____ Source excerpt
Then it finally evolved to one thing we're going to do is, if it's a trial lawyer going
after a corporation, we're going to figure out how to put that trial lawyer in prison.
Let me ask you this.
Out of this, if you were to give us your ideas about what needs to be reformed, I mean immediately,
what do we need to do to change this scam type of prosecution that's been taking place
in the last 10 years?
The bottom line is it's without doubt that for the last 40 years it has been a goal of
the opponents of the Democratic Party to defund the party by going after trial lawyers, and
that's been a very conscientious, deliberate effort with $660 million of paid advertising
designed to, in effect, affect juries before they sit.
This phenomenon of criminalizing our politics, as has happened since Karl Rove took over
the Bush White House in the early 2000s and going after trial lawyers criminally, is I
guess now about 12 or 13 years old.
It's just shocking that this kind of thing could happen here in the United States.
To answer your question, there's a lot of things that ought to be done.
First, the entire federal criminal justice system is built upon the pressure that the
government can put on individuals who cannot bear that pressure, getting people to roll
over on people, to say things that aren't true, to threaten witnesses.
________
Problem set:
A – Retype the passage from the excerpt on prosecuting trial lawyers between "Let me ask you" and "before they sit.", inclusive.
B – Continue the excerpt on prosecuting trial lawyers past its final sentence.
____ Extracted data
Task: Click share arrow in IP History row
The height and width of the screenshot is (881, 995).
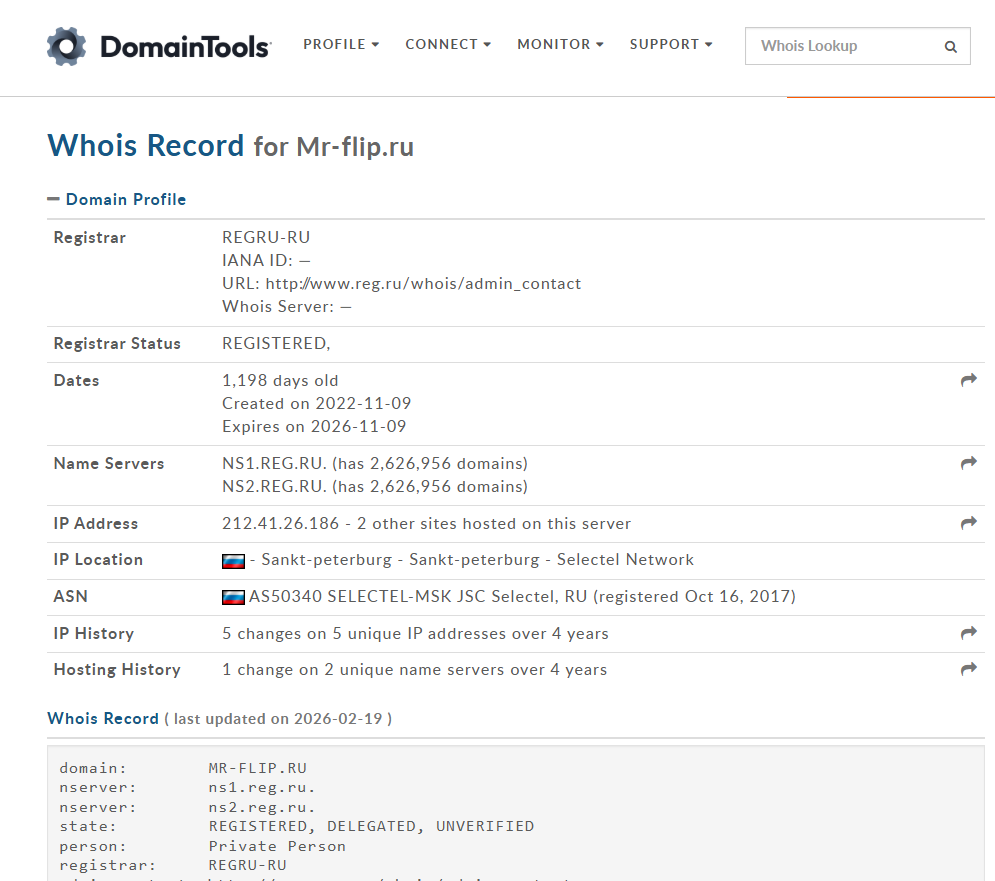Action: pos(968,633)
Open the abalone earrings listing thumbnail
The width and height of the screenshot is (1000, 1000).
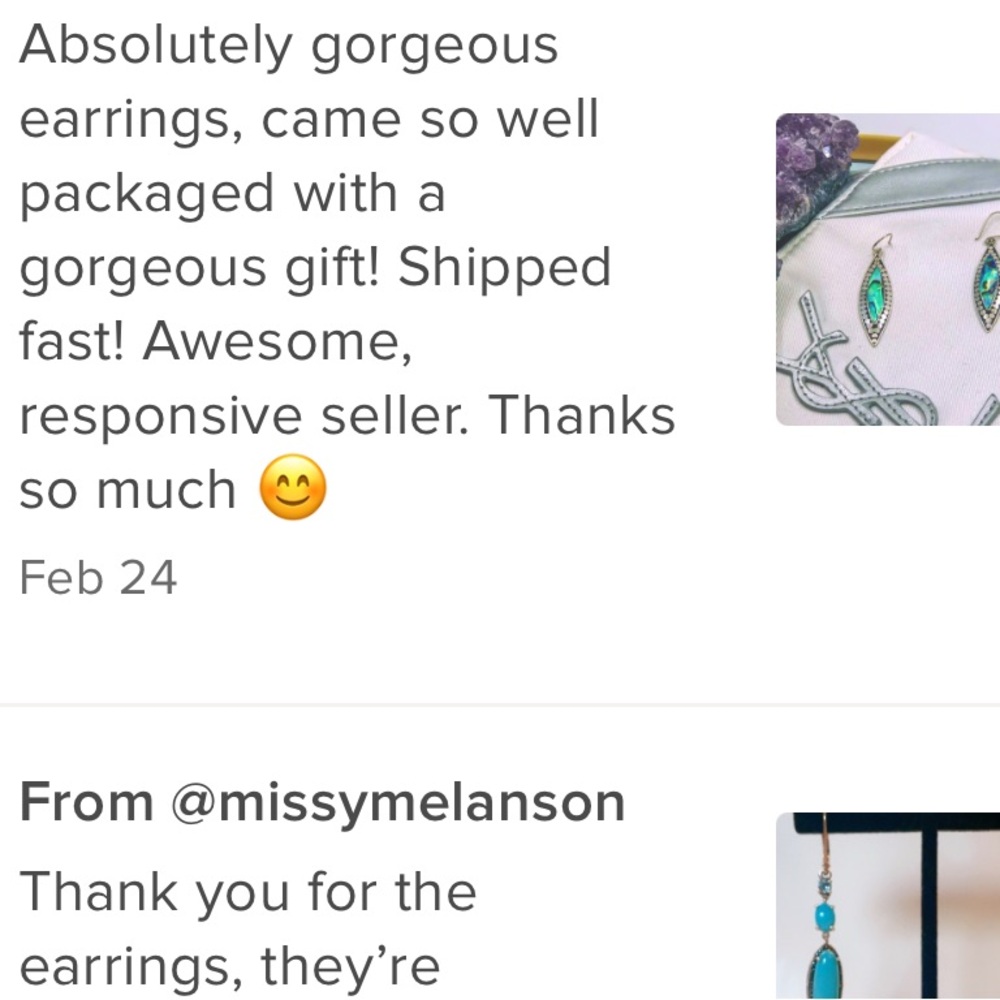tap(888, 269)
________
Task responses:
A –
Let me ask you this.
Out of this, if you were to give us your ideas about what needs to be reformed, I mean immediately,
what do we need to do to change this scam type of prosecution that's been taking place
in the last 10 years?
The bottom line is it's without doubt that for the last 40 years it has been a goal of
the opponents of the Democratic Party to defund the party by going after trial lawyers, and
that's been a very conscientious, deliberate effort with $660 million of paid advertising
designed to, in effect, affect juries before they sit.

B –
If they don't do X, they don't do Y, they're going to get prosecuted along with them.
Buy your peace by rolling over on someone else.
We were able to show that that happened in our case, but there's absolutely no consequence
whatsoever to any United States attorney that brings charges, however specious, however
false, however ridiculous as the charges against me were.
At the end of the day, I just got to go home, but there was no consequence on the prosecutor
for leaking evidence to the press, for bringing false charges, for pressuring people, for
putting their lives at jeopardy, just so that this guy could get a notch on his belt.
It was wrong then.
It's wrong now.
That needs to change.
There needs to be a substantial process where the United States Department of Justice remembers
that when its prosecutors take that oath, they're swearing, not that they're going to
get every conviction, but that they're going to do justice, and the goal is convictions.
This is a prosecutor that probably should not have been around that long after we saw
what he did in other cases.
Mikal, thank you.
Congratulations.
Keep up the fight.
I'm glad you're out there.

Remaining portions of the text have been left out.